[Start of MATERIAL SUPPLIED]

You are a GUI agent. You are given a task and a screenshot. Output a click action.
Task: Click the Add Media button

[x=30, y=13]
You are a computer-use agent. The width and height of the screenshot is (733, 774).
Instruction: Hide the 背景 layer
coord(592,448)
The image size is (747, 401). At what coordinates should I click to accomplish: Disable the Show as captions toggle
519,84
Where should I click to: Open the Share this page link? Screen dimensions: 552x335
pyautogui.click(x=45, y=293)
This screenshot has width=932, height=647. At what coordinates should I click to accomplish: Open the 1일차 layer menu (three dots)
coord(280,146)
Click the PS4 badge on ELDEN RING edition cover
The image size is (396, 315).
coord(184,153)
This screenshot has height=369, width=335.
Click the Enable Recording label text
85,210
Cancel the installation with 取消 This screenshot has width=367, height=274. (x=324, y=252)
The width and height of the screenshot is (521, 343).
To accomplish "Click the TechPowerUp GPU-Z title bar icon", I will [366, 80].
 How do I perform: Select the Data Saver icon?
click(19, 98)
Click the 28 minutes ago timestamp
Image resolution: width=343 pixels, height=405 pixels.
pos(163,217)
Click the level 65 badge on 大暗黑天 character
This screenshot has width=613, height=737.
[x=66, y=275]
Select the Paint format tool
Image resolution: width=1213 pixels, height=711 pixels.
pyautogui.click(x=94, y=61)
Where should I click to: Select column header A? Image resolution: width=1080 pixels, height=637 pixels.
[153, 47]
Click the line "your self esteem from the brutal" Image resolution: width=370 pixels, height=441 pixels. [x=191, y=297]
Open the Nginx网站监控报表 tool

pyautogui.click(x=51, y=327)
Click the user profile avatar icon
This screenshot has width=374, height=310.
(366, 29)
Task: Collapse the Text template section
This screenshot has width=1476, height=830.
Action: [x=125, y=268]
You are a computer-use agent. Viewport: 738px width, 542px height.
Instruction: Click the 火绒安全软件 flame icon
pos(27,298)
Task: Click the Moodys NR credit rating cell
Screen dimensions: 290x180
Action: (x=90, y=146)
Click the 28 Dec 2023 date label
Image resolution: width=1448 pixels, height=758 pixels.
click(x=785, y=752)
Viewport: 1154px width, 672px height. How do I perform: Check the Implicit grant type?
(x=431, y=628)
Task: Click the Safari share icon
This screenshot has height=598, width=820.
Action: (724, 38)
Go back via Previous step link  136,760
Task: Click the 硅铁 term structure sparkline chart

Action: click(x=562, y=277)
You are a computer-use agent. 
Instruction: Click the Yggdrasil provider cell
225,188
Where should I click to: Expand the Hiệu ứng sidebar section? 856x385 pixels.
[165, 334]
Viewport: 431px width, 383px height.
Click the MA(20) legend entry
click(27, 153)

[End of MATERIAL SUPPLIED]

Please copy the data above exactly as it appears, from the first line to the last.

_WRITTEN ANSWER_
You are a GUI agent. You are given a task and a screenshot. Output a click action.
Task: Click the Add Media button

[x=30, y=13]
You are a computer-use agent. The width and height of the screenshot is (733, 774).
Instruction: Hide the 背景 layer
coord(592,448)
The image size is (747, 401). At what coordinates should I click to accomplish: Disable the Show as captions toggle
519,84
Where should I click to: Open the Share this page link? Screen dimensions: 552x335
pyautogui.click(x=45, y=293)
This screenshot has width=932, height=647. At what coordinates should I click to accomplish: Open the 1일차 layer menu (three dots)
coord(280,146)
Click the PS4 badge on ELDEN RING edition cover
The image size is (396, 315).
coord(184,153)
This screenshot has height=369, width=335.
Click the Enable Recording label text
85,210
Cancel the installation with 取消 This screenshot has width=367, height=274. (x=324, y=252)
The width and height of the screenshot is (521, 343).
To accomplish "Click the TechPowerUp GPU-Z title bar icon", I will [366, 80].
 How do I perform: Select the Data Saver icon?
click(19, 98)
Click the 28 minutes ago timestamp
Image resolution: width=343 pixels, height=405 pixels.
pos(163,217)
Click the level 65 badge on 大暗黑天 character
This screenshot has width=613, height=737.
[x=66, y=275]
Select the Paint format tool
Image resolution: width=1213 pixels, height=711 pixels.
pyautogui.click(x=94, y=61)
Where should I click to: Select column header A? Image resolution: width=1080 pixels, height=637 pixels.
[153, 47]
Click the line "your self esteem from the brutal" Image resolution: width=370 pixels, height=441 pixels. [x=191, y=297]
Open the Nginx网站监控报表 tool

pyautogui.click(x=51, y=327)
Click the user profile avatar icon
This screenshot has width=374, height=310.
(366, 29)
Task: Collapse the Text template section
This screenshot has width=1476, height=830.
Action: [x=125, y=268]
You are a computer-use agent. Viewport: 738px width, 542px height.
Instruction: Click the 火绒安全软件 flame icon
pos(27,298)
Task: Click the Moodys NR credit rating cell
Screen dimensions: 290x180
Action: (x=90, y=146)
Click the 28 Dec 2023 date label
Image resolution: width=1448 pixels, height=758 pixels.
click(x=785, y=752)
Viewport: 1154px width, 672px height. How do I perform: Check the Implicit grant type?
(x=431, y=628)
Task: Click the Safari share icon
This screenshot has height=598, width=820.
Action: (724, 38)
Go back via Previous step link  136,760
Task: Click the 硅铁 term structure sparkline chart

Action: click(x=562, y=277)
You are a computer-use agent. 
Instruction: Click the Yggdrasil provider cell
225,188
Where should I click to: Expand the Hiệu ứng sidebar section? 856x385 pixels.
[165, 334]
Viewport: 431px width, 383px height.
Click the MA(20) legend entry
click(27, 153)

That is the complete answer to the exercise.